O comércio paralelo é uma necessidade e uma forma de incluir cidadãos de bem no capitalismo. Com esse pensamento, podemos chegar à conclusão de que há um fluxo e movimento de dinheiro, mesmo sem a retenção de impostos.

Aliás, o que será que o governo faz com tanto dinheiro retido dos trabalhadores. A questão é que com a retirada dos camelôs das ruas, por exemplo, a economia pode sim ser abalada. Primeiro porque milhares de comerciantes ambulantes deixarão de consumir por ter a renda familiar abalada, segundo, porque não é qualquer pessoa da classe C que tem possibilidade de consumir produtos agregados a impostos abusivos.
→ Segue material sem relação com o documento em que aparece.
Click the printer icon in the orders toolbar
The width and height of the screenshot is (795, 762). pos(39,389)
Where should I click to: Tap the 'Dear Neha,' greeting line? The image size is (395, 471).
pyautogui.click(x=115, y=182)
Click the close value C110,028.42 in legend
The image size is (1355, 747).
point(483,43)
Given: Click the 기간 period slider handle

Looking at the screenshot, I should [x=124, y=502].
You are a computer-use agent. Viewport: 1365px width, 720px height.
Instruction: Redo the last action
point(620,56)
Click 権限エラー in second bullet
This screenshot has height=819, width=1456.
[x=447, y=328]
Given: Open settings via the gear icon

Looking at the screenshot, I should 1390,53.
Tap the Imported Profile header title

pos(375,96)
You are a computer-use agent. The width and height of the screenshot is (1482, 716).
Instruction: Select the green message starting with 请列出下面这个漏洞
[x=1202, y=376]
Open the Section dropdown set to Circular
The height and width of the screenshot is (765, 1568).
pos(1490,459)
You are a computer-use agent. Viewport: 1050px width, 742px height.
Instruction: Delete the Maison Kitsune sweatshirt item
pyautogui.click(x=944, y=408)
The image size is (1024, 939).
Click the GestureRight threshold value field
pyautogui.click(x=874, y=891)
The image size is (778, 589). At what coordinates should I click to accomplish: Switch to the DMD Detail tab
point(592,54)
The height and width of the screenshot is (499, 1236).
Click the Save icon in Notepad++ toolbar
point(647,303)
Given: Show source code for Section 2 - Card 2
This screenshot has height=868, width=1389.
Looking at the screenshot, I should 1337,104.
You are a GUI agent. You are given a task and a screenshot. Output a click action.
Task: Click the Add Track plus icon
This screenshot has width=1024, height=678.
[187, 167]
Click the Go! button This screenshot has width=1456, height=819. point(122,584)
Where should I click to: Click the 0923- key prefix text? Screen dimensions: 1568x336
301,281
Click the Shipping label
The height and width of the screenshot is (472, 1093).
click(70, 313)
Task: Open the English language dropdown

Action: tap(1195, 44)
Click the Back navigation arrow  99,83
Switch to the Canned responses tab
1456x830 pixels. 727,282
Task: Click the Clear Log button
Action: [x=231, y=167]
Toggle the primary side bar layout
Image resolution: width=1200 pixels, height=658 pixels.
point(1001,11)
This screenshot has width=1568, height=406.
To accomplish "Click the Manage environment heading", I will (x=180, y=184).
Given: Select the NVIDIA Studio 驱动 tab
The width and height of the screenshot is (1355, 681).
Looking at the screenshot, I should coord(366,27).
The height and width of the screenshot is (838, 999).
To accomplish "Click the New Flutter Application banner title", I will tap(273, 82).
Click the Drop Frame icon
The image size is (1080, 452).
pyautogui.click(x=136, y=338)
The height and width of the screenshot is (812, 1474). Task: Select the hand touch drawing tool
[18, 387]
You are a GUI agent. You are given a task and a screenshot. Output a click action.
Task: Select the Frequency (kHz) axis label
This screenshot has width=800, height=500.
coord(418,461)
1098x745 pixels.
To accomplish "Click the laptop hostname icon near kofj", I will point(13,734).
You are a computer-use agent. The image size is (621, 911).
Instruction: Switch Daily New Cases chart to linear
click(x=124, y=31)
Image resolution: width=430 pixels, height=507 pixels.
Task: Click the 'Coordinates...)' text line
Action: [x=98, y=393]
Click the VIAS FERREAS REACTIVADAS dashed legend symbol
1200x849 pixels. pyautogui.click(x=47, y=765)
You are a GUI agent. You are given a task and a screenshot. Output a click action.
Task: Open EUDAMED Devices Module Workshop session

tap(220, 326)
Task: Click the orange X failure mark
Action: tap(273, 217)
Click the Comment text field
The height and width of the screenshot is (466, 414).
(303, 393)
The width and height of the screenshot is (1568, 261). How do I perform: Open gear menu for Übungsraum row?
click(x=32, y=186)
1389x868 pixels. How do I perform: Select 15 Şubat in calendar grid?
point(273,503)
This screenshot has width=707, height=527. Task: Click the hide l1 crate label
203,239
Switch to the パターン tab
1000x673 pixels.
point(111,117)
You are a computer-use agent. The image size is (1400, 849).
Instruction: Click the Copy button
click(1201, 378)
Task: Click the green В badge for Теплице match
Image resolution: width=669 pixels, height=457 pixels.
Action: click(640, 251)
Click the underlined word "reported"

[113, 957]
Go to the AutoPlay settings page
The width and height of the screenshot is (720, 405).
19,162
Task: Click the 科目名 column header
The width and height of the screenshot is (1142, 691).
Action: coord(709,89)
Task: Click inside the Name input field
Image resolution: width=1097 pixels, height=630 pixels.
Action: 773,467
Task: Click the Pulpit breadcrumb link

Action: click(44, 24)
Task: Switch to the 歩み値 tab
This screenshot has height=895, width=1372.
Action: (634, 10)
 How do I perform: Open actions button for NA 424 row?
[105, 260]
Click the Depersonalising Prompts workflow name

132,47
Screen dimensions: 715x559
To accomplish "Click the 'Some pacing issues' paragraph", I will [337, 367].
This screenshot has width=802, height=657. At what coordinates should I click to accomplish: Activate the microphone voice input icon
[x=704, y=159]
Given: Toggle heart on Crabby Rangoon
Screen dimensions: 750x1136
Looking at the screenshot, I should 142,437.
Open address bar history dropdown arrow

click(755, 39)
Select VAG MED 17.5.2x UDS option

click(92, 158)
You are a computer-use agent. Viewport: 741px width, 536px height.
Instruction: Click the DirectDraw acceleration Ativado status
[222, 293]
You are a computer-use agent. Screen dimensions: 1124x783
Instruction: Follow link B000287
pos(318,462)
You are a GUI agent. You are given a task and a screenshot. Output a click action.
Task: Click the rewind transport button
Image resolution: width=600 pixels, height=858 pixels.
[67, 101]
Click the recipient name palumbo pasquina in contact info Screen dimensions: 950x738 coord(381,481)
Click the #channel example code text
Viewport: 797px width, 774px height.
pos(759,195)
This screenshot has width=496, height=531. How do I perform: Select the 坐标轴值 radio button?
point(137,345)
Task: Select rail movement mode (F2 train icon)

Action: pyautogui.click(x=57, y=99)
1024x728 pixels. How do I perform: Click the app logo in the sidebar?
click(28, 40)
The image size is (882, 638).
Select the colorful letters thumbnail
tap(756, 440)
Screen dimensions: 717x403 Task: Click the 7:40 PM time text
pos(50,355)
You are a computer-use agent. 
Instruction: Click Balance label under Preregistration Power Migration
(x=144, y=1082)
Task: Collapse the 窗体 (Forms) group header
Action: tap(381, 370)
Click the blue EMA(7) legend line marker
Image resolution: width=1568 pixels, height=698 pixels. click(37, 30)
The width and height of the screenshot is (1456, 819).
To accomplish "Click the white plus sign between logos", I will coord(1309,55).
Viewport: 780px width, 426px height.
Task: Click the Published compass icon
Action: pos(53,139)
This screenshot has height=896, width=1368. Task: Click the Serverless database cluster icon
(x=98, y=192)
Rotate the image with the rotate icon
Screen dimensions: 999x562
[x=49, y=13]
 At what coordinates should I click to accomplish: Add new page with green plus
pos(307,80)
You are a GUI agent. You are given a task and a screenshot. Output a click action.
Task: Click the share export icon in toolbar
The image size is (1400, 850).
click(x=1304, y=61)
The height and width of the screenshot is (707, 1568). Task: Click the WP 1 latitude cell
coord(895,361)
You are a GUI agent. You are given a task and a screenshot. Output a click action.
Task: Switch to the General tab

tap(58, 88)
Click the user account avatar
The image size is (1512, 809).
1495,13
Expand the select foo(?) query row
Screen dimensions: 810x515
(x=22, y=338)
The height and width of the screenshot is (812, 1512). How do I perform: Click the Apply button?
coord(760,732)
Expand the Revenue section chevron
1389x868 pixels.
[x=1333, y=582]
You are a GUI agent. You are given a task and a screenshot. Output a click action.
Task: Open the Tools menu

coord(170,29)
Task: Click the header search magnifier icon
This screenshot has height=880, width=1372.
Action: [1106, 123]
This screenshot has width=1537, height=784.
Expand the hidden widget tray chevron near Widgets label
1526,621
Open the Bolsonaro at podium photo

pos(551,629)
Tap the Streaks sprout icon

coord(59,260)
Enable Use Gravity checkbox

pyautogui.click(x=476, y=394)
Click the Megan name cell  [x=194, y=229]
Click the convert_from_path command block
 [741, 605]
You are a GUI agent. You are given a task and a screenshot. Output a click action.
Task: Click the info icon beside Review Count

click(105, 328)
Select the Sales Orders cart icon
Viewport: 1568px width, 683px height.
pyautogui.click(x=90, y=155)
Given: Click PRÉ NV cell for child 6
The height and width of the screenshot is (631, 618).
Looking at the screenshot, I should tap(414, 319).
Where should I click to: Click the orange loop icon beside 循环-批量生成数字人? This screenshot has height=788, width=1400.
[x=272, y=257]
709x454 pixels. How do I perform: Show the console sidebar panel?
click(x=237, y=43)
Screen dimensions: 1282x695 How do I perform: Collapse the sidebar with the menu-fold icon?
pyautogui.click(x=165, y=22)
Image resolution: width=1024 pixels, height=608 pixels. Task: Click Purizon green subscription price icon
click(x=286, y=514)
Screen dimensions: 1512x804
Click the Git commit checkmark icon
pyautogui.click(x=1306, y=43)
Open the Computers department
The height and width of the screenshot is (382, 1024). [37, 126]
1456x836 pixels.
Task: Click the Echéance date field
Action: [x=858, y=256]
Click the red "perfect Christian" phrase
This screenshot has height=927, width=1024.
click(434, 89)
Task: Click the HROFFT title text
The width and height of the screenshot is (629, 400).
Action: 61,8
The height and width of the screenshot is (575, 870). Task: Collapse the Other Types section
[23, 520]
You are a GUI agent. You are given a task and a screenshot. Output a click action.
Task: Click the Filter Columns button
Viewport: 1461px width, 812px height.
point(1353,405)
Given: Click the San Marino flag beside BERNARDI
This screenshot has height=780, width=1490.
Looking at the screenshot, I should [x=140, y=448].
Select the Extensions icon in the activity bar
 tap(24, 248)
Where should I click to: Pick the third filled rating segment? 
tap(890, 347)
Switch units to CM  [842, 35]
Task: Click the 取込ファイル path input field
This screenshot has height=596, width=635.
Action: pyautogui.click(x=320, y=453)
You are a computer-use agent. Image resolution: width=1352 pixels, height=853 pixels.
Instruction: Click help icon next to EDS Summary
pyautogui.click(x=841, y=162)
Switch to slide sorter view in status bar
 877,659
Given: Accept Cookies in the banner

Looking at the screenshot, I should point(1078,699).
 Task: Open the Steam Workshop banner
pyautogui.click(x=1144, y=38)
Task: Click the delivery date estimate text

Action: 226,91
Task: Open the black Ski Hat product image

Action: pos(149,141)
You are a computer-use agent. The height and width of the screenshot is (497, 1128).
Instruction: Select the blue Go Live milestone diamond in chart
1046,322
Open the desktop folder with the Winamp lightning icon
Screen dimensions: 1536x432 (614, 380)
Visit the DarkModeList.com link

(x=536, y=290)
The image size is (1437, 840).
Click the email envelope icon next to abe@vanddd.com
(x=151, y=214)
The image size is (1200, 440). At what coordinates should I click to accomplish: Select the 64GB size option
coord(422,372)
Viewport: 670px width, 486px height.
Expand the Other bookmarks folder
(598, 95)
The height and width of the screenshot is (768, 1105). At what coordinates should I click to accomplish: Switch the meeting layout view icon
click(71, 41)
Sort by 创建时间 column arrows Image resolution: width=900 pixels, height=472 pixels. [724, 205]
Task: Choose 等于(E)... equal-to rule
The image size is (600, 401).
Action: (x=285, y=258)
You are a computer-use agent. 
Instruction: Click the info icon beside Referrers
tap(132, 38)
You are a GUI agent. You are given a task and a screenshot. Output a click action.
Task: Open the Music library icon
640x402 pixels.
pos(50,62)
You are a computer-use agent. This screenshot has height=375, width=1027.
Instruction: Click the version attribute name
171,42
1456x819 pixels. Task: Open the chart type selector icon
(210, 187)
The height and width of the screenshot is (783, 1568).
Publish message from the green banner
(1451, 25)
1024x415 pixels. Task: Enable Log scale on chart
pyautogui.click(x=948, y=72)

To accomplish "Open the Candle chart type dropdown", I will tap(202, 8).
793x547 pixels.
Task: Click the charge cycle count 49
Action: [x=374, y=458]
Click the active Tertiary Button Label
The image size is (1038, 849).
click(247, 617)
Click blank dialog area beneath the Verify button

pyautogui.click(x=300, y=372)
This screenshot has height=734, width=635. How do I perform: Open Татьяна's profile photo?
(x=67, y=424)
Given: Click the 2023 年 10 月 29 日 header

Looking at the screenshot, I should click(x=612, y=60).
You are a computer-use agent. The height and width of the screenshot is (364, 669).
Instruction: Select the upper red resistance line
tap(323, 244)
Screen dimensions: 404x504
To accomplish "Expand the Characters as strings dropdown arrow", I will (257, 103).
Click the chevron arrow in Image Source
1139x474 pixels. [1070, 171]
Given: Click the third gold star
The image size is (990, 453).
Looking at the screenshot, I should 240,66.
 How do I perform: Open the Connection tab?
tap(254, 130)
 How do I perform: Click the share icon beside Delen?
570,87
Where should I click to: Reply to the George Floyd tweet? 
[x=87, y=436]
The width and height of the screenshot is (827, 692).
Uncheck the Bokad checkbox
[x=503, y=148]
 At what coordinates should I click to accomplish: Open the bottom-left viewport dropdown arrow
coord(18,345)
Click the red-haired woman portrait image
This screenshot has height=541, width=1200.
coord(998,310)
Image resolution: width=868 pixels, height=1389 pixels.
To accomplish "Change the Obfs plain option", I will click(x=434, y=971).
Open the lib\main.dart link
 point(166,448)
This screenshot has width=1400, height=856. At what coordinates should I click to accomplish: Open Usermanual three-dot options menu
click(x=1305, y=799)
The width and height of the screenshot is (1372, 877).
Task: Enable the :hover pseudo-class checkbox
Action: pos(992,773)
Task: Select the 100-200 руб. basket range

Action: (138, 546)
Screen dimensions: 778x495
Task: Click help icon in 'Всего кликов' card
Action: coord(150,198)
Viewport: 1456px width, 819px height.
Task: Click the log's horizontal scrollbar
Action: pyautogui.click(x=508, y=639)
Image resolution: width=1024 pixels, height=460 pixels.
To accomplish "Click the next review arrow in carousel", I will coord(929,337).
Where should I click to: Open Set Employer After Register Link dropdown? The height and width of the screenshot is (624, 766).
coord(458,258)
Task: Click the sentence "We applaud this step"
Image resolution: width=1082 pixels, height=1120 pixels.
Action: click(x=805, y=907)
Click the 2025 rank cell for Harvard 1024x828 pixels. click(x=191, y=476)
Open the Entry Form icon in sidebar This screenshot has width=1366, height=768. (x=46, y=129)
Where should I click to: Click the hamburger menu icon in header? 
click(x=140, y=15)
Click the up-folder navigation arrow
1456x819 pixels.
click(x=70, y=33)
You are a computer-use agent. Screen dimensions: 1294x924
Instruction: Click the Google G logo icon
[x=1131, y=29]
Vamos usar como exemplo os comerciantes que vendem lanches na frente da Unisant’Anna, Zona Norte de São Paulo. Há em média 20 comerciantes que servem seus produtos aos alunos da faculdade por um valor mais acessível do que na lanchonete legalizada que fica dentro da instituição. Assim, ganham os alunos que economizam pagando menos por suas refeições e os comerciantes que conseguem manter sua renda mensal.

O ruim é que esse ciclo vem sendo interrompido pelas ações da prefeitura nos últimos meses, na tentativa de tirar os camelôs das ruas.